Securing the AI dream with machine learning

By Steve Wood, Blog Contributor
Share Post


AI has been a hot topic for a while now. Many articles are painting the picture of an almost fantasy-like world filled with smart personal assistants, driverless cars, purchase prediction tools and more. However, what we tend to forget is the reality: the access that cybercriminals have to these AI technologies.

My take, as with every innovation, is that security needs to evolve as quickly as these new technologies to ensure that this almost fantasy-like AI world is sustainable. This is especially so in Asia Pacific where cyberattacks are on an exponential rise. A recent report found that threat attacks on Asia Pacific companies increased drastically in 2017 as compared to 2016, specifically in ransomware (1000% increase); threats from hijackers (522% increase); spyware (200% increase); and worms (50% increase).

Thankfully, a new technology is becoming increasingly mainstream and will allow companies to tackle the latest threats as they appear on the network. A security framework that moves as quickly as we do—behavioral analytics.

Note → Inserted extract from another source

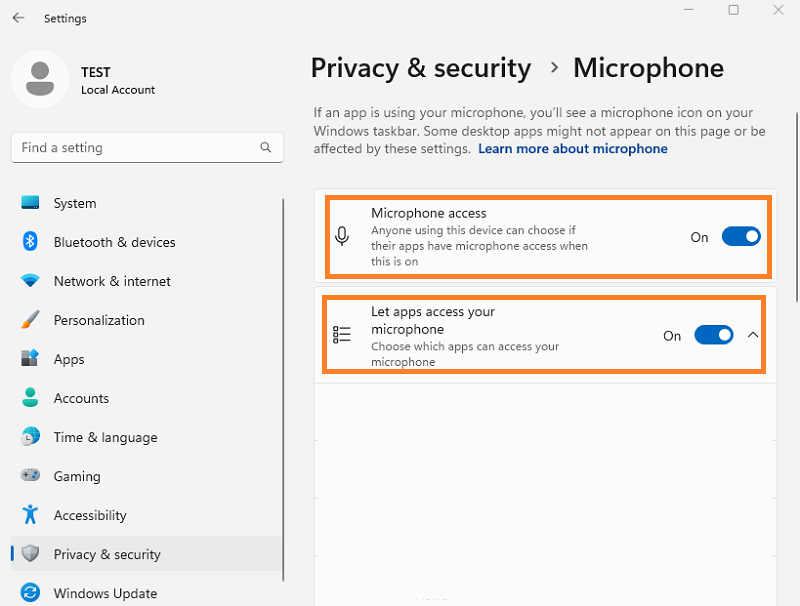Collapse the Let apps access microphone section
Screen dimensions: 800x606
click(753, 335)
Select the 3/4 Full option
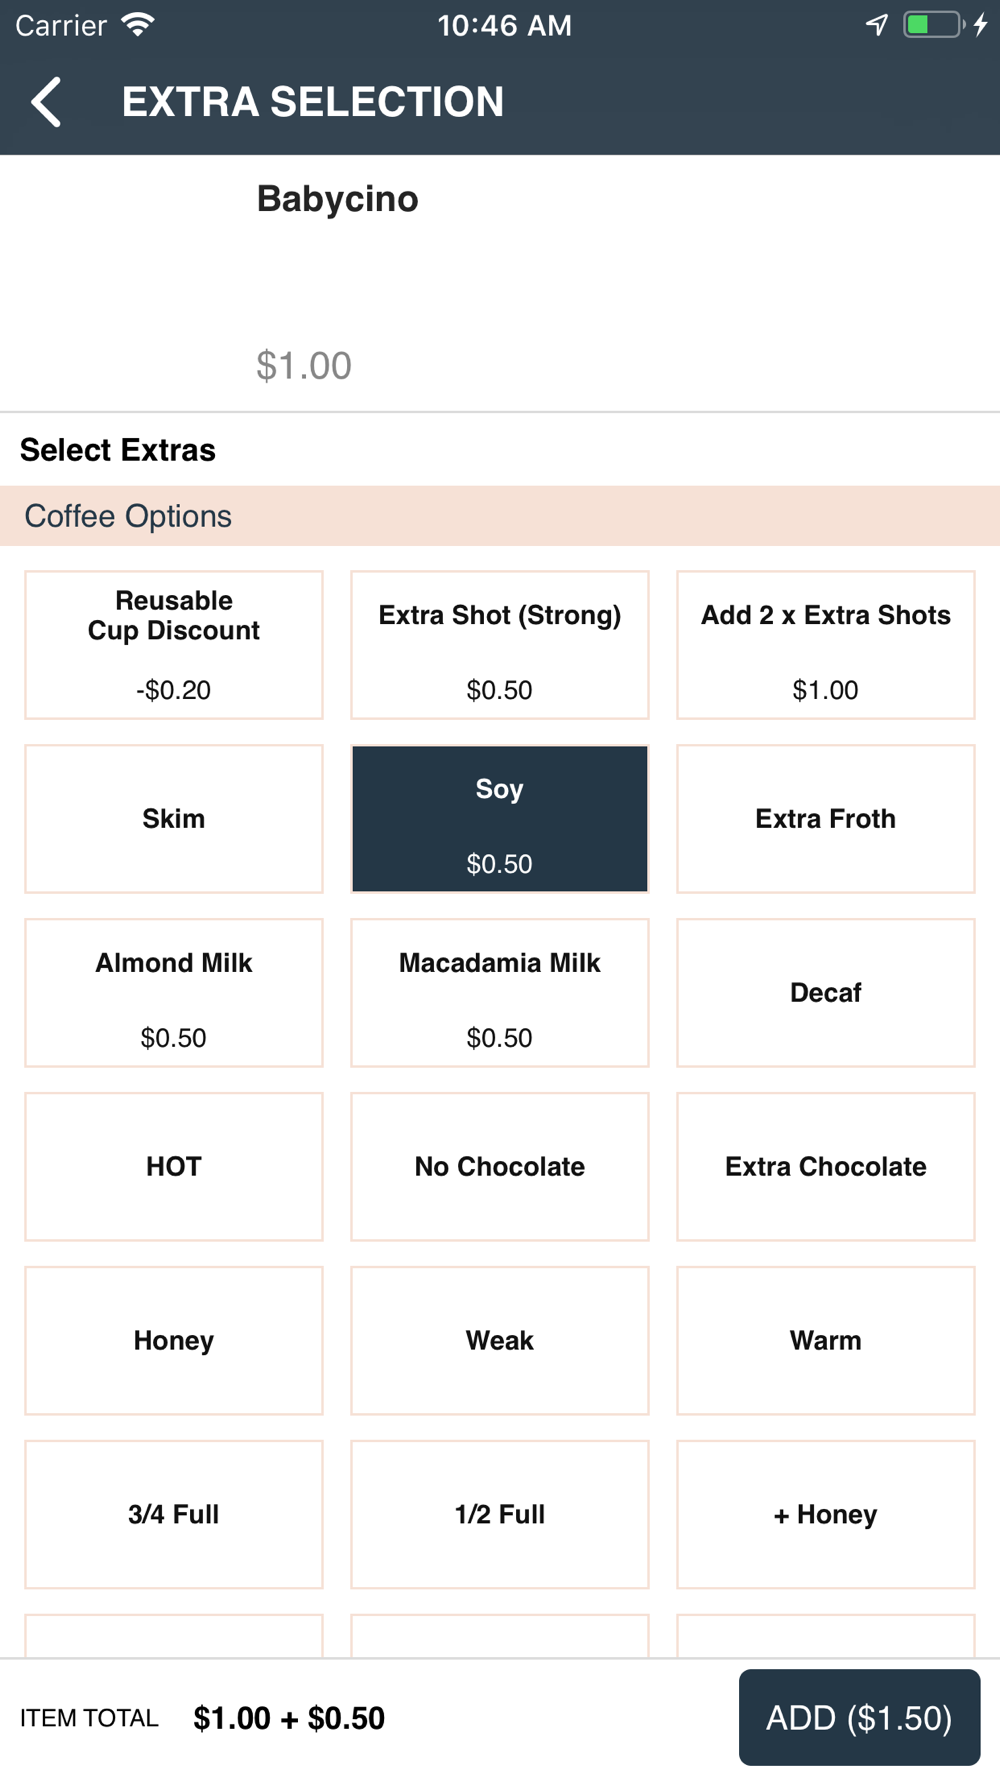Image resolution: width=1000 pixels, height=1778 pixels. 174,1515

What is behavioral analytics?

As the name suggests, behavioral analytics engages machine-learning capabilities to study users' everyday behavior across various systems and devices. The devices we choose, the locations we work in, and the people we send data to—these are all examples of everyday behaviors, which are unpredictable and tough to track.

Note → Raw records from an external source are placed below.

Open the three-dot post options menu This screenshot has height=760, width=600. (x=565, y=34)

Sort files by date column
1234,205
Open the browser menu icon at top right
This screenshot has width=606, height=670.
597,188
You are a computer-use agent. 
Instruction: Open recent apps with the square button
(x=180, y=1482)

These days, concerns over data protection are reaching an all-time high on both the consumer and organization front. This is of increased concern to CIOs especially, as GDPR implementations loom ahead.

How can data protection be effectively handled, when the behavior of users are unpredictable, and as hundreds of new devices get connected each day? Being able to manage every unique incoming and existing device and create policies for each is a task beyond any human IT team.

Just when you would think that the scale of the challenge is too vast, behavioral analytics comes in to help manage. Unlike humans, machines are capable of analyzing millions of individual packets of data, making a truly individual approach to security possible. What's more, the human agent does not have to intervene until the network has raised an alert.

Using behavioral analytics, such as Aruba IntroSpect User and Entity Behavior Analytics (UEBA), IT managers can create standard profiles for each employee on the network. Sales managers get access to Salesforce, customer service agents access Skype, and so on. The behavior of each employee becomes quickly personalized with machine learning. As soon as an employee behaves in a way that strays outside of their profile, the network sees it and sends an alert. Until that's resolved, your access is restricted.

Just think of the opportunities here. Up until this point, the work of security monitoring and network access control can be managed automatically. Imagine all the time you can save!

The impact of automated security on human workers

To me, the work of security teams stands to benefit immensely through machine learning and AI. The technology doesn't have to replace the human element in operations. On the flipside, it can assist by creating a better quality of issue for humans to make decisions based on. Access to a file, for example, is not an automation issue. AI can flag the request, but a human can make the decision.

I believe this will create a change in the type of jobs we will start to see in security. Security staff will move from being operational to making the decisions. The Security Manager can become the Policy Manager. And the security threat? Automated.

The approach of human workers will be different, but no less important. For example, more demand for security at the core of the network needs to be built-in through the design of the network—and not as an after-thought. Solutions like the Aruba ClearPass help to build a seamless and secure path from device to the core based on set policies, allowing for quicker threat detection and response.

CIOs are increasingly aware that information and data is the new capital, and the network is the entry point.

We have learnt hard lessons from the 2014 Heartbleed data leak and 2017 WannaCry ransomware attacks which plagued organizations across the Asia Pacific region. This time, let's battle cyberattacks with increased visibility and control through behavioral analytics and win the war against cybercrime.